3-d self-correcting freehand ultrasound tracking system
Abstract
This application presents a new system and method for image acquisition of internal human tissue, including but not limited to the prostate, as well as a system and method for the guidance and positioning of medical devices relative to the internal tissue. In the presented systems and methods, ultrasound scanned data (e.g., 2-D B-mode images) are acquired freehand absent a mechanical armature that constrains an ultrasound acquisition probe in a known spatial framework. To allow for reconstruction of the scanned data into a 3-D image, multiple tracker sensors that provide position/location information are used with a freehand acquisition probe (e.g., handheld ultrasound probe). The position of such tracker sensors can be calculated when disposed in an electromagnetic field.
Claims
exact text as granted — not AI-modified1 . A method for calibrating a 2D image plane of an ultrasound probe to a 3D coordinate system and using said probe to acquire images, comprising:
positioning an ultrasound probe in a first position relative to a phantom, wherein a calibration point of said phantom is displayed in a first 2D image plane output by said ultrasound probe measuring a first 3D position and orientation of the ultrasound probe relative to said 3D coordinate system; determining a 3D position of said calibration point of said phantom relative to said 3D coordinate system using a pointer tracker; computing an image plane calibration matrix based on the first position and orientation of the ultrasound probe and the 3D position of said calibration point, wherein said calibration matrix translates pixels in said 2D image plane into said 3D coordinate system.

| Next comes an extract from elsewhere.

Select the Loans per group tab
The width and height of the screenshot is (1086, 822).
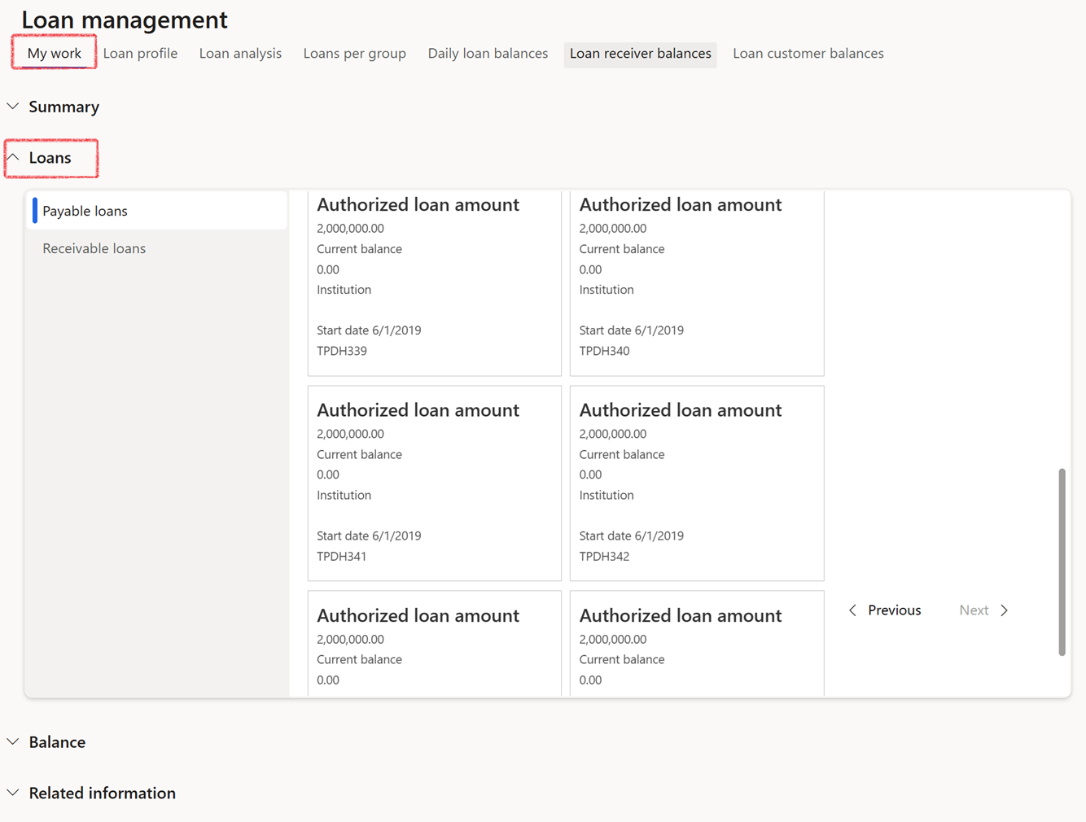point(354,54)
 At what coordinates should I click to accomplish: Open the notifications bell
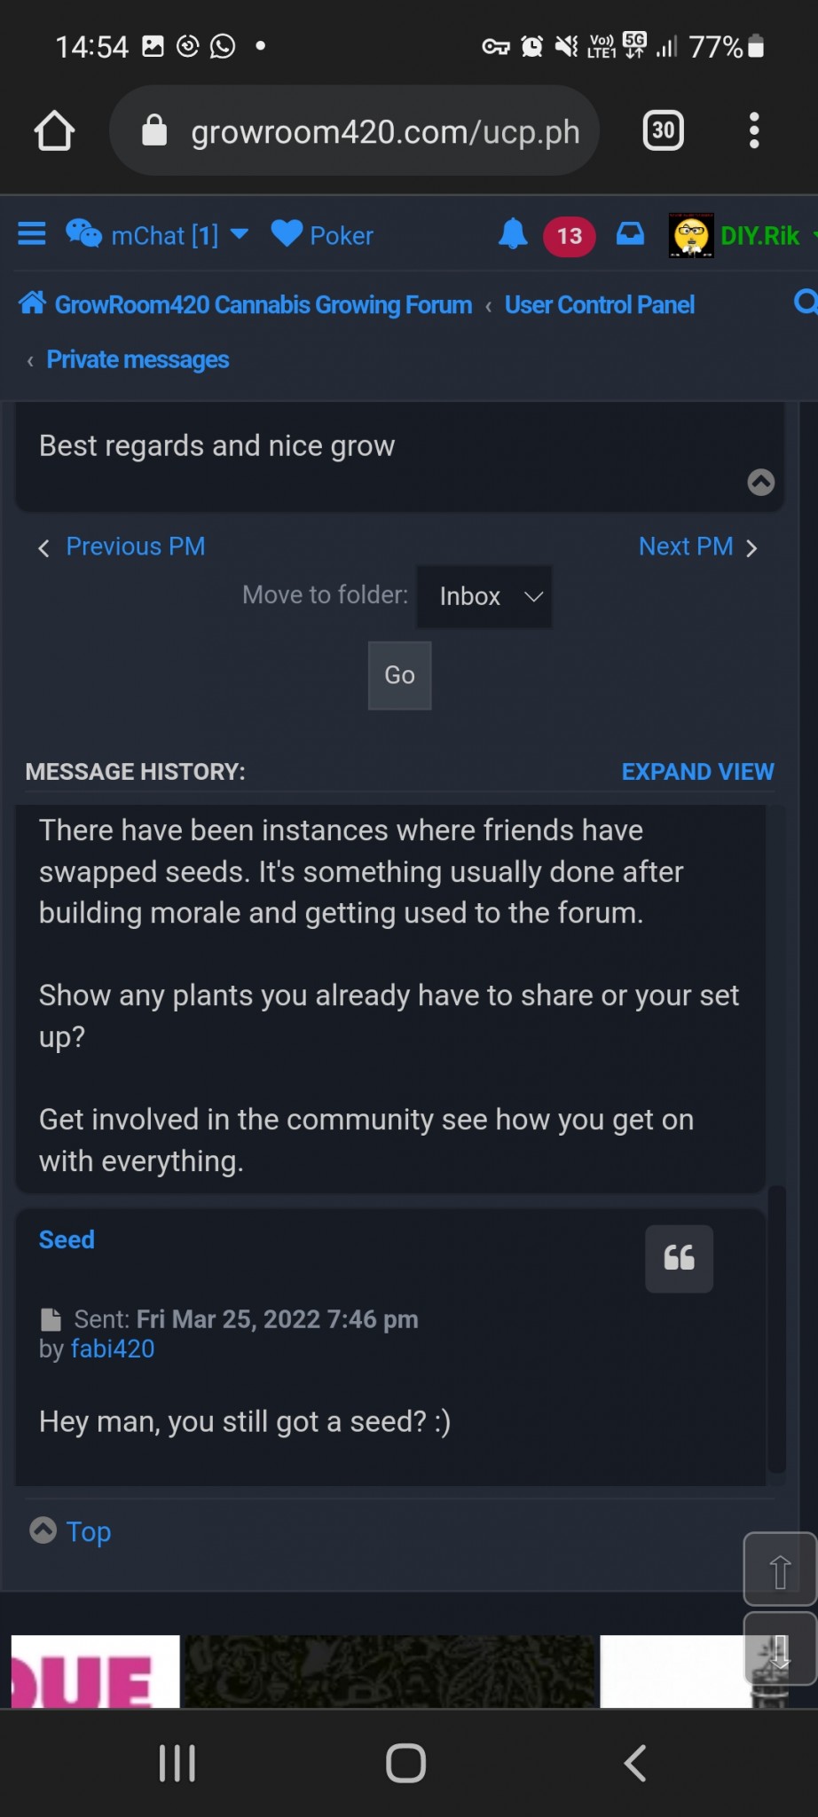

2 . The method of claim 1 , wherein said first and second measuring steps are performed while said ultrasound probe is maintained in a fixed positional relationship to said calibration point.
3 . The method of claim 1 , wherein computing said image plane calibration matrix further comprises:
repositioning the ultrasound probe in a second position and orientation relative to the phantom, wherein said calibration point is displayed in a second 2D image plane output by said ultrasound probe; measuring the second position and orientation of the ultrasound probe relative to said 3D coordinate system; re-determining a 3D position of said calibration point of said phantom relative to said 3D coordinate system using said pointer tracker.
4 . The method of claim 3 , further comprising performing a plurality of repositioning, measuring and re-determining steps to obtain a plurality of measured values for use in computing said calibration matrix.
5 . The method of claim 1 , wherein measuring a first 3D position of said ultrasound probe comprises measuring a position of an electromagnetic sensor attached to said probe relative to an electromagnetic field.
6 . The method of claim 5 , wherein determining said 3D position of said calibration point comprises touching said calibration point with an electromagnetic sensor of said pointer tracker.
7 . The method of claim 1 , further comprising:
after generating said calibration matrix, positioning a patient within said 3D coordinate system; and acquiring a plurality of 2D image planes using said ultrasound probe; transforming said plurality of 2D image planes using said calibration matrix, wherein pixel information from said 2D image planes is transformed into said 3D coordinate system and populates an image cube.
8 . The method of claim 7 , further comprising:
upon populating said image cube, interpolating data between known pixels to generate a 3D image.
9 . The method of claim 1 , further comprising:
positioning a needle body in a first position relative to said phantom, wherein a tip of said needle touches said calibration point of said phantom; measuring a first 3D position and orientation of an electromagnetic tracker fixedly attached to a proximal portion of said needle body; determining a 3D position of said calibration point of said phantom relative to said 3D coordinate system using a pointer tracker; and computing a needle tip calibration matrix based on the first position and orientation of the electromagnetic tracker and the 3D position of said calibration point, wherein said calibration matrix identifies a 3D position of said needle tip in said 3D coordinate system.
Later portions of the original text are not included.